Il danno ulteriore è che i giornali, le televisioni, non riescono più a raccontare questi fatti senza incorrere in atteggiamenti spaventosamente superficiali. Che m'importa che si continui a discutere animatamente di Berlusconi, di Verdini e di Bertolaso, se poi notizie come questa vengono presentate come se fossero la cosa più normale del mondo, producendo una totale assuefazione?
E' un po' come se il racconto che la società fa di sè stessa tenda ad obliterare aspetti sempre più intollerabili, connotati da una ferocia che, avendo io quarantaquattro anni, non ricordo avesse raggiunto in passato simili proporzioni. Oddio, la violenza c'è sempre stata, è ovvio, ma quello cui stiamo assistendo è un imbarbarimento generale.

Pensi che il razzismo e il recupero di un pensiero fascistoide da parte di certi movimenti sia strettamente correlato con questi episodi?

Daniele Gaglianone - Non esattamente, credo anzi che tale recrudescenza ideologica non vada posta al centro del discorso, perché al limite è essa stessa figlia di una recrudescenza di violenza sociale dai contorni più ampi. C'è la violenza come attitudine a relazionarsi con gli altri e quindi ci sono i fascisti, non il contrario. Si tratta quindi di un fascismo molto più articolato e sfuggente, svincolato quindi dalle sue radici storiche, e da intendersi invece nella sua natura elementare, antropologica.
Riportando il discorso al personaggio di Pietro, anche verso di lui il discorso diventa fluido, perché sarebbe fin troppo facile stare dalla sua parte e considerarlo un ribelle sociale, viste le vessazioni continue che subisce dal datore di lavoro, dal fratello e da quegli amici che si divertono a ridicolizzarlo, ma poi le azioni che lui compie sono oggettivamente orribili, portano a ridiscutere continuamente il suo ruolo in quel determinato contesto.
Significativo è quel discorso che fa Nikiniki nei suoi confronti, individuando da subito in lui certe potenzialità, caratteristiche da efficiente "soldato", in quella specie di guerra tra poveri che si va delineando. Un po' come un novello Cognome e nome: Lacombe Lucien.
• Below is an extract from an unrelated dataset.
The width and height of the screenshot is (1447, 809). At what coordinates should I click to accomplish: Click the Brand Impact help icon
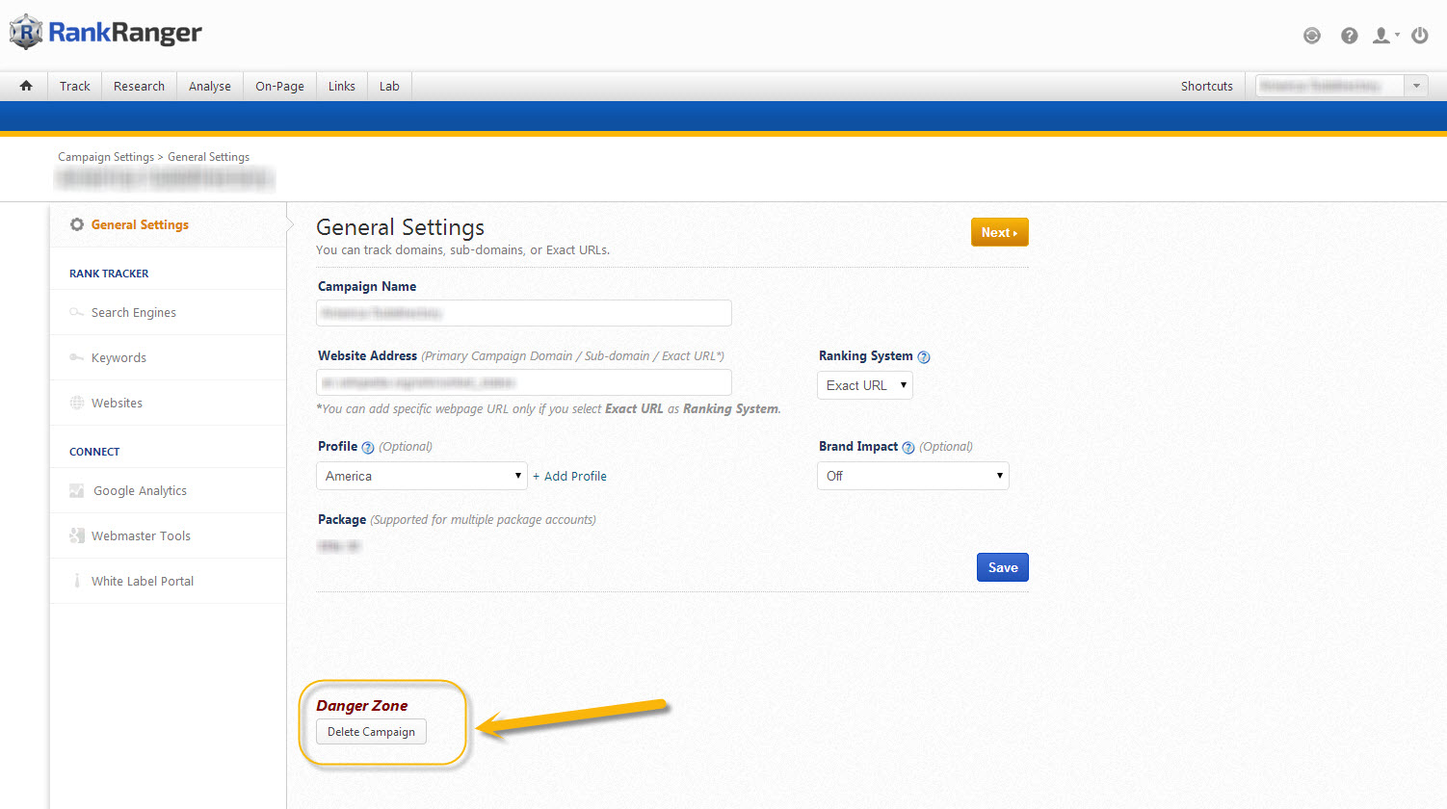click(908, 448)
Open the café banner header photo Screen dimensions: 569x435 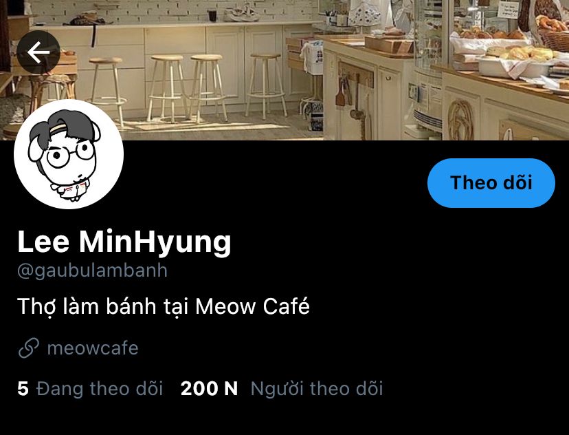285,70
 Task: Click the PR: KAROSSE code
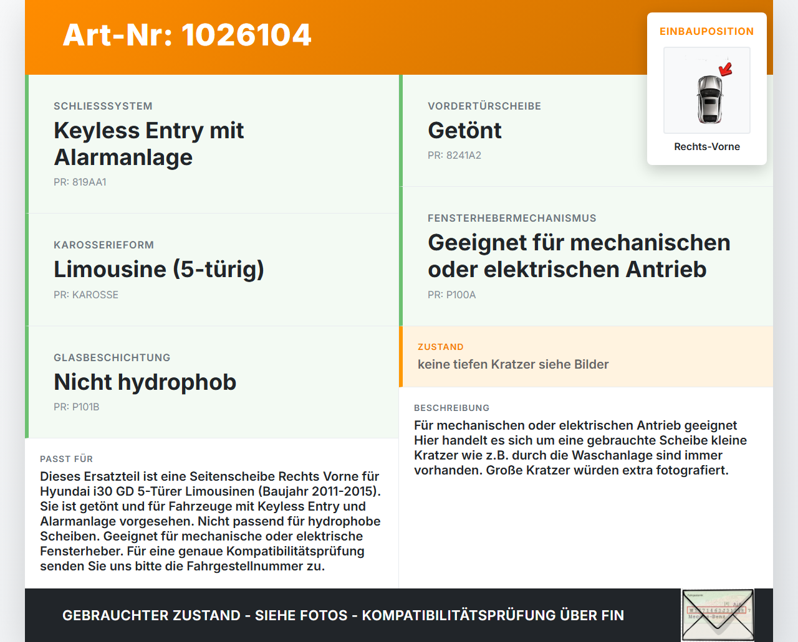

L'ultima domanda che ti vorrei fare riguarda il montaggio e in particolare il lavoro sul sonoro, che nei tuoi film è sempre il risultato di una costruzione attenta e molto raffinata; ma che qui sembra raggiungere, almeno in certe scene, un effetto straniante ancora più accentuato, generando spaesamento e disagio nello spettatore. Come hai impostato stavolta il lavoro?
Daniele Gaglianone - Guarda, il lavoro sul sonoro l'ho impostato insieme a Vito Martinelli, ed insieme abbiamo cercato di indirizzare il film verso una sorta di pedinamento del protagonista, volto ad ottenere l'adesione percettiva dello sguardo che ha lui sulla realtà. Ed è così che anche il sonoro rispetto a determinate situazioni tende a riflettere la posizione di uno che non è a suo agio nel mondo. Il montaggio stesso ha quindi una grande influenza sul racconto, in cui finiscono per acquisire notevole importanza, a livello di strategia narrativa, i neri tra una scena e l'altra.